Look at what step 1’s thinking actually did and you can see why step 2 had nothing left to chew on. Step 1 resolved the date (2026-05-20 (Wednesday) → next Wednesday 2026-05-27), fixed the timezone, pre-computed the start and end timestamps, and planned the full two-call sequence. By the time the emails came back in step 2, every hard decision was already made. All that was left was mechanical: take the two emails from the tool result, drop them into the event Claude had already fully specified, and emit the call. There was nothing to reason about, so it didn’t.
There’s a related API detail that makes this possible at all. In manual thinking mode (thinking={"type": "enabled"}), the API enforces that every assistant turn must begin with a thinking block. Adaptive mode explicitly relaxes that rule - previous assistant turns are not required to start with a thinking block. That relaxation is exactly what lets step 2’s assistant turn open straight with a SAYS line instead of being forced into a thinking block first. Under manual interleaved thinking you’d more often see one regardless.
A couple of practical notes. At the default effort level (high), the docs say Claude “almost always thinks” - note the almost; even at high effort it can skip a step it judges trivial, which is what happened here. Raising effort to max pushes it toward thinking more often, but it’s still soft guidance, not a guaranteed block per turn. There’s no hard switch to force a thinking block between every tool call. You can nudge the behaviour through the system prompt (adaptive triggering is steerable) or by raising effort, but the design intent is exactly this - spend reasoning where it changes the answer, skip it where it’s just plumbing. Fighting that usually buys latency and cost without buying quality.

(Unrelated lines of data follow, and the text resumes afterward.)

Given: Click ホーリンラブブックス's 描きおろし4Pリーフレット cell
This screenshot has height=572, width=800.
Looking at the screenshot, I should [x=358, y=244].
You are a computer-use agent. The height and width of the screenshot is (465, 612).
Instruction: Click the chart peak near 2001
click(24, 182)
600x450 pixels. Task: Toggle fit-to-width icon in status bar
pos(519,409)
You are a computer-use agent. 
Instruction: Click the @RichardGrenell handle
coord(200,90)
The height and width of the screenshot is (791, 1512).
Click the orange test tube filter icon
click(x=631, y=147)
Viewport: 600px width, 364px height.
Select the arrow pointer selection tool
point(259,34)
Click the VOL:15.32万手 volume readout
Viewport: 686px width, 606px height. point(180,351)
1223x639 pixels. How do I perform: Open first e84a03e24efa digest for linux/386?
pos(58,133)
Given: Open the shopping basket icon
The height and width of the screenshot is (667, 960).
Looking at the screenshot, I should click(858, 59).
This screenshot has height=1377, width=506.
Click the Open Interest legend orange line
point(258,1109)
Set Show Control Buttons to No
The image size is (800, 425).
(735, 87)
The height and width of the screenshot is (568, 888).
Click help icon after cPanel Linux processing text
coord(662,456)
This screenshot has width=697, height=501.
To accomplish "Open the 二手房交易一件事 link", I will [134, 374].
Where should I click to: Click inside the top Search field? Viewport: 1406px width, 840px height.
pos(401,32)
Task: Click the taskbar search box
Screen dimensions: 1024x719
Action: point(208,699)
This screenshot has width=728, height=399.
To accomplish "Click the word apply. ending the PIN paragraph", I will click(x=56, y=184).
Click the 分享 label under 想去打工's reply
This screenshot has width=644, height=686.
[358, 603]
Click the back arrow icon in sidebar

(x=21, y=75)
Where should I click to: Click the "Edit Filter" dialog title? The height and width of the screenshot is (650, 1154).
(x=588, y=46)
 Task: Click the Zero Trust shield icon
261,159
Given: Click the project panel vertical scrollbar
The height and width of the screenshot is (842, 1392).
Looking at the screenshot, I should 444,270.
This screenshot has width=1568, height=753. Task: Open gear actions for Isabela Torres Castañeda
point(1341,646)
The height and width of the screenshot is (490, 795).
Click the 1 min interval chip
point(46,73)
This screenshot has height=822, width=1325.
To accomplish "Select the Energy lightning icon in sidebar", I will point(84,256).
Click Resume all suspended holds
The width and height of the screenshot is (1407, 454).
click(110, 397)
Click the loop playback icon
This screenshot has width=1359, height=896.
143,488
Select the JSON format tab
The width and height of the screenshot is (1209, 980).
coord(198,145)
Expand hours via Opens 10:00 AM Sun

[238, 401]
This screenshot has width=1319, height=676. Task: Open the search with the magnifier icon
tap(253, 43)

The interview-flavoured version: adaptive thinking decides per-turn whether reasoning will improve the answer; because the model front-loaded all the planning and date arithmetic into the first turn, the post-tool-result step was purely mechanical, so it correctly skipped thinking - and adaptive mode’s relaxed validation allows a turn that doesn’t begin with a thinking block.